Early Silurian (similar to 440 Ma) adakitic, andesitic and Nb-enriched basaltic lavas in the southern Altay Range, Northern Xinjiang (western China): Slab melting and implications for crustal growth in the Central Asian Orogenic Belt

doi:10.1016/j.lithos.2014.07.024

	Early Silurian (similar to 440 Ma) adakitic, andesitic and Nb-enriched basaltic lavas in the southern Altay Range, Northern Xinjiang (western China): Slab melting and implications for crustal growth in the Central Asian Orogenic Belt
	Shen, Xiao-Ming 1,2; Zhang, Hai-Xiang 1; Wang, Qiang 1; Ma, Lin 1; Yang, Yue-Heng 3
刊名	LITHOS
	2014-10-01
卷号	206 页码:234-251
关键词	Adakites Nb-enriched basaltic rocks Slab tearing Crustal growth Altay Range Central Asian Orogenic Belt
ISSN号	0024-4937
DOI	10.1016/j.lithos.2014.07.024
文献子类	Article
英文摘要	As an important part of the Central Asian Orogenic Belt (CAOB), the Altay Range contains large-scale Paleozoic magmatic rocks.
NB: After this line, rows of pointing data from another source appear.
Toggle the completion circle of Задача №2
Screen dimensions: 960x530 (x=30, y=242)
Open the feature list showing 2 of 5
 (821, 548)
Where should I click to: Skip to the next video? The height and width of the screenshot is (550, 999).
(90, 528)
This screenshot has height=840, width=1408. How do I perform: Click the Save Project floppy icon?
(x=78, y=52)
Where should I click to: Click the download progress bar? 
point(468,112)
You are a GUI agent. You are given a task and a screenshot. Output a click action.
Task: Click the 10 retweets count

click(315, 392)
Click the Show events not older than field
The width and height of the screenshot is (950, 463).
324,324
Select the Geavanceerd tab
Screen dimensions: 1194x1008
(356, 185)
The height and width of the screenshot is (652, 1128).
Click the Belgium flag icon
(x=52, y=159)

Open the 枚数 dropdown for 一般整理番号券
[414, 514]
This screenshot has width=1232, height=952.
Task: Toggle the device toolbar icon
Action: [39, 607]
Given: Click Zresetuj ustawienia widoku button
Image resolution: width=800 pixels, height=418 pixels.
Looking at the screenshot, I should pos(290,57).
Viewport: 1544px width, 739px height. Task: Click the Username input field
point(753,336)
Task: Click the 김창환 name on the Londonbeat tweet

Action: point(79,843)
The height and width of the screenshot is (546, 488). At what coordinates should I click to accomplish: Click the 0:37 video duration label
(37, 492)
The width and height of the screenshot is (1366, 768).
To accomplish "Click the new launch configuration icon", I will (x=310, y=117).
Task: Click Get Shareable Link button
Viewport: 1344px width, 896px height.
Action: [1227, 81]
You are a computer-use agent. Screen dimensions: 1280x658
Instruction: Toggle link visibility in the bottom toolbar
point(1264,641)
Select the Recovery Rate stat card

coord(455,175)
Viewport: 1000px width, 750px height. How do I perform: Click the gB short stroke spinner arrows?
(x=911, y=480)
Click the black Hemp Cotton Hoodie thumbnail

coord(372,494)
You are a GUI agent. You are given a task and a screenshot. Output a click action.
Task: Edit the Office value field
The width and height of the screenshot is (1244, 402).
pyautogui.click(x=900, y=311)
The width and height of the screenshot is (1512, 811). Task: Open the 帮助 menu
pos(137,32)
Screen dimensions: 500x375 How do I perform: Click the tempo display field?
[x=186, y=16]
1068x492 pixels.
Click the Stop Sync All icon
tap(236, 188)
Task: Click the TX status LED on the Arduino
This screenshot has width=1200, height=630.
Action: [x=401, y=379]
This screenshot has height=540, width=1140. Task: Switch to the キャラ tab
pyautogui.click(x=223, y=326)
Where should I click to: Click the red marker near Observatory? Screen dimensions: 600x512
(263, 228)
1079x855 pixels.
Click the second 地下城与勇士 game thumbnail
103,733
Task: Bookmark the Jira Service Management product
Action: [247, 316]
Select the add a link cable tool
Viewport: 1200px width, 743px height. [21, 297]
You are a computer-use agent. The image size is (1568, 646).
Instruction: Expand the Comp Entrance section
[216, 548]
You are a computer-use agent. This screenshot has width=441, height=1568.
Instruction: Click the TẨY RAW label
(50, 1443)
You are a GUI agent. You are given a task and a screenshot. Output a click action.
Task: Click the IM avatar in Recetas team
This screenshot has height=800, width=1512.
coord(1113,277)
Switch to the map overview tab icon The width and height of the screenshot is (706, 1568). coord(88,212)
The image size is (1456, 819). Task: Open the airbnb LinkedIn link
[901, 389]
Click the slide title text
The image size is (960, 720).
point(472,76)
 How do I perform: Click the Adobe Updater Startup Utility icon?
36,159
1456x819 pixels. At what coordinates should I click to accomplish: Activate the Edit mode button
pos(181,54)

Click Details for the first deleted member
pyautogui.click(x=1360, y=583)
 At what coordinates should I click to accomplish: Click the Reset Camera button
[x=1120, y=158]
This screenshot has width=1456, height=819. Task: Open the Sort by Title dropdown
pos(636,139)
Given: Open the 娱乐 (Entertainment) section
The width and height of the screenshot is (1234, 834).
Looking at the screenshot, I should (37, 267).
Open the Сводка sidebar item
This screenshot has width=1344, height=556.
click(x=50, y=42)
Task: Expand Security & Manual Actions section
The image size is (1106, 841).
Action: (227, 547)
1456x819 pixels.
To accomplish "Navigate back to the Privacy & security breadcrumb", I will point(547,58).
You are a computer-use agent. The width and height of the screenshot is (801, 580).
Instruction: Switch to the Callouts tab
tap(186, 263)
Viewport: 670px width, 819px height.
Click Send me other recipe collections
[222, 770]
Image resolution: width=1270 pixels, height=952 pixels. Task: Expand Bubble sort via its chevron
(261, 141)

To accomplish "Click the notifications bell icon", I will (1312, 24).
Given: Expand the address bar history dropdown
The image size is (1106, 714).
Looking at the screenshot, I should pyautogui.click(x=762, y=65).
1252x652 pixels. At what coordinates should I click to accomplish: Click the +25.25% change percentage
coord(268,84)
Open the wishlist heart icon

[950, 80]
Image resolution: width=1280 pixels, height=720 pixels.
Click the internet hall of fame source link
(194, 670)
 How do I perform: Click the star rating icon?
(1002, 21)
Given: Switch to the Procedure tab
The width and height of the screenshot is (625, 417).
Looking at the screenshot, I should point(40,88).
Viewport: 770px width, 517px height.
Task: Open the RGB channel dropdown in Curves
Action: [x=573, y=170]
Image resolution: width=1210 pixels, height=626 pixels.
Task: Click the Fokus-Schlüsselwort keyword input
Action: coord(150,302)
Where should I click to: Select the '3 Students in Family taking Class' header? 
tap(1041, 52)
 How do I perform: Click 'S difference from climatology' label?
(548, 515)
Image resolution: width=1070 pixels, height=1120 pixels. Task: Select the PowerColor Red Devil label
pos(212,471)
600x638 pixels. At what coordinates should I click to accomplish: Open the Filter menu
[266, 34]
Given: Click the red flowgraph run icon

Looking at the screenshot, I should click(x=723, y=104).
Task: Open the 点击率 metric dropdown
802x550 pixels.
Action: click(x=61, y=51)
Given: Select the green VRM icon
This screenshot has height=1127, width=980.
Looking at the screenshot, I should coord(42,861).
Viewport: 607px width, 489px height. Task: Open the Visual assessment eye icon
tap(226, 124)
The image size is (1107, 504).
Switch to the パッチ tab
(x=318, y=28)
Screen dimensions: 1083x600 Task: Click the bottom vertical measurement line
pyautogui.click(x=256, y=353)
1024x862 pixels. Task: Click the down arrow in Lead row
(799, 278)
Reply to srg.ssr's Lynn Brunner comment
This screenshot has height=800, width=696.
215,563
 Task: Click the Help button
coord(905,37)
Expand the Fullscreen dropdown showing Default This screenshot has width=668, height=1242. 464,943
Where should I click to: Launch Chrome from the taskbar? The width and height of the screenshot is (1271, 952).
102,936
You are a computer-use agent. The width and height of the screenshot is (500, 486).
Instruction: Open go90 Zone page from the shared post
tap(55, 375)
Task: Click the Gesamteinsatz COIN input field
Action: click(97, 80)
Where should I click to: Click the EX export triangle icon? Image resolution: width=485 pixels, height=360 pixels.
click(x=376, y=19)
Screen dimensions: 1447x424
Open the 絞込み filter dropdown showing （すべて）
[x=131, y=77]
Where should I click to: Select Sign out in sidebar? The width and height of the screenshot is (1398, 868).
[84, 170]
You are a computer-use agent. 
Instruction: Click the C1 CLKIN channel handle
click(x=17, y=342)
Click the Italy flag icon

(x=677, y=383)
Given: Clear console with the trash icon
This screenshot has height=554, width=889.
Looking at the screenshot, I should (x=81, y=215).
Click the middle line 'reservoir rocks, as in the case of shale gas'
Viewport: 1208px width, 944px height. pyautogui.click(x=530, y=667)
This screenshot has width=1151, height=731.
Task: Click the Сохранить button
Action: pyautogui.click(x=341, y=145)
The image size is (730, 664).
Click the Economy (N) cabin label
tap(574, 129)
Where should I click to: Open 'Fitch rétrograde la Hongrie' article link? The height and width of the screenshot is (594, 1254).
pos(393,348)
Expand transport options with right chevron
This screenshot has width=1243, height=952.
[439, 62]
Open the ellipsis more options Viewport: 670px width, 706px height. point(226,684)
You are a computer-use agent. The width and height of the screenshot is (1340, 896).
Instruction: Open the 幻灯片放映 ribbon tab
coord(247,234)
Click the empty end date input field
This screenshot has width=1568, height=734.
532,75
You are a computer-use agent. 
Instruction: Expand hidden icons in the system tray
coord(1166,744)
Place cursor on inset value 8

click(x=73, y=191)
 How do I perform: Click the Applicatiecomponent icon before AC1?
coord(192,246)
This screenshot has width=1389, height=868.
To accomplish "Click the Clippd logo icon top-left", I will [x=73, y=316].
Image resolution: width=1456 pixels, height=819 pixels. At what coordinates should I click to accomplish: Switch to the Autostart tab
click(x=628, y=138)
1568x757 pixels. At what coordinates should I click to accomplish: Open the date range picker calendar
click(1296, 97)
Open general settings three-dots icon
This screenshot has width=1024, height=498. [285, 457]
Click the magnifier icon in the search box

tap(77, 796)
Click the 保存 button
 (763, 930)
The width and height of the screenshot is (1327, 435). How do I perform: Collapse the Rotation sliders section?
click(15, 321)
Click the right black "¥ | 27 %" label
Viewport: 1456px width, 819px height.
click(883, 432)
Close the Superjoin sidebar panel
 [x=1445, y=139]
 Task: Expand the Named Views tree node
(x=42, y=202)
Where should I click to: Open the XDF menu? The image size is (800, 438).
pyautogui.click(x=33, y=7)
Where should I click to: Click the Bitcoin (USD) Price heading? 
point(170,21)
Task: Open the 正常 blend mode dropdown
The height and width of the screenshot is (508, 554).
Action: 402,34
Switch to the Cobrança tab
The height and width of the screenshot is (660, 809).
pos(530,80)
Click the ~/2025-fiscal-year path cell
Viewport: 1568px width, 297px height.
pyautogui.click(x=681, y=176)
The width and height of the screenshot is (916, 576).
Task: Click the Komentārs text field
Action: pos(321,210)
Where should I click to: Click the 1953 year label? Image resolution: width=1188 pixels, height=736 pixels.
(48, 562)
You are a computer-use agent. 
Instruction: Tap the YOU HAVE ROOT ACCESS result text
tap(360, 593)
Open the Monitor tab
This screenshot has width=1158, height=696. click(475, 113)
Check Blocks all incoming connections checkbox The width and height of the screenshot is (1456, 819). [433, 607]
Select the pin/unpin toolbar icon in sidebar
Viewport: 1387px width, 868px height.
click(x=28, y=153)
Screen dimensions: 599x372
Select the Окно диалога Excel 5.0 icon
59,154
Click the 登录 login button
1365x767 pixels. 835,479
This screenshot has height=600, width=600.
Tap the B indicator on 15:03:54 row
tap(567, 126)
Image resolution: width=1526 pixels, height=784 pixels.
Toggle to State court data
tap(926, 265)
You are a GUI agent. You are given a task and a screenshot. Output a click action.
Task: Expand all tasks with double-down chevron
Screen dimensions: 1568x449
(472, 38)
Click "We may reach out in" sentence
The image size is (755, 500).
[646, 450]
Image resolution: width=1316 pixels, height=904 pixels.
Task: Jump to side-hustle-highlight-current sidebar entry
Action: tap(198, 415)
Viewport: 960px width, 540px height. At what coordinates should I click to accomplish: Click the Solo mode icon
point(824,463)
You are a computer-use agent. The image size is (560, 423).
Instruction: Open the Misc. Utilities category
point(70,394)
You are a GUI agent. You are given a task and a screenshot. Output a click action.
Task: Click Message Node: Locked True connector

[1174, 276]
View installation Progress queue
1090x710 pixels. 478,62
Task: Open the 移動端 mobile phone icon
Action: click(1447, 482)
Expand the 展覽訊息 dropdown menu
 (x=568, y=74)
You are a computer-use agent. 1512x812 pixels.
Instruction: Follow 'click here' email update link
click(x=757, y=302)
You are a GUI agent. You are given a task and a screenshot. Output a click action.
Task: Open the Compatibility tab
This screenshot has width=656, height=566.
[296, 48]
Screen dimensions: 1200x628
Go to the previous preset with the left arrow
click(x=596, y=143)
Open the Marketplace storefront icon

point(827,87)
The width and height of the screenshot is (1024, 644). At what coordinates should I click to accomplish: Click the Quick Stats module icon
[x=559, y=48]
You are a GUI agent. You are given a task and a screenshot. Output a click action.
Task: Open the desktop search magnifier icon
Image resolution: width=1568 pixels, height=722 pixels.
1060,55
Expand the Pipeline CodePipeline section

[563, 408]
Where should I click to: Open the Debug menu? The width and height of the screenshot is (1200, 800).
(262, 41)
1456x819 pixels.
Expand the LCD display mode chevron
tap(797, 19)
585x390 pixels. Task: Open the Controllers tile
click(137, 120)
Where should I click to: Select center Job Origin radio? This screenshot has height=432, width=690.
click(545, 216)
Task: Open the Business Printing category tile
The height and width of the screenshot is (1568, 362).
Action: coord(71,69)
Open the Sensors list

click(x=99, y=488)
However, owing to the lack of precise age constraints, the tectonic setting and petrogenesis of the magmatic rocks in this area have been controversial, which has led to the debate on Phanerozoic crustal growth mechanisms and accretionary orogenic processes in the CAOB. Herein, we report geochronological and geochemical data of the Suoerkuduke adakitic, andesitic and Nb-enriched basaltic (NEB) lavas in the southern margin of the southern Altay Range. LA-ICP-MS zircon U-Pb analyses for five adakitic, andesitic and NEB samples indicate that they were coevally generated in the Early Silurian (similar to 440 Ma). The adakites and basaltic andesites are geochemically characterized by high Na2O/K2O, Sr/Y, Al2O3, Sr, epsilon(Nd)(t) and zircon epsilon(Hf)(t) values and relatively low (Sr-87/Sr-86)(i) ratios. The NEBs are sodium-rich and have higher TiO2, P2O5, Zr, Nb, and Nb/U values than those of typical arc basalts. They also have positive epsilon(Nd)(t) values and positive and variable zircon epsilon(Hf)(t) values. We suggest that the Suoerkuduke adakites were derived by a partial melting of the subducted oceanic crust with minor overlying sediments, and the continuous compositional variations between adakites and basaltic andesites confirm that the interaction between slab melts and mantle peridotite played an important role in the formation of basaltic andesites. The associated NEBs were possibly generated by a partial melting of mantle wedge peridotites metasomatized by slab-derived adakitic melts and minor fluids. In combination with the occurrence of voluminous Silurian-Devonian granitoids, coeval ophiolite melanges, and a series of intra-arc basins, a slab window model triggered by slab tearing is proposed to account for the formation of the Suoerkuduke adakite-basaltic andesite-NEB suites. The upwelling of the asthenospheric mantle through the slab window probably caused significant extension in the overlying lithosphere; extensive melting of the subducted oceanic crust, mantle and juvenile lower crust; and intense interaction between slab-derived melts or fluids and the mantle wedge. Slab tearing and subsequent asthenospheric upwelling possibly played an important role in the crustal growth of the CAOB during the Phanerozoic. (C) 2014 Elsevier B.V. All rights reserved.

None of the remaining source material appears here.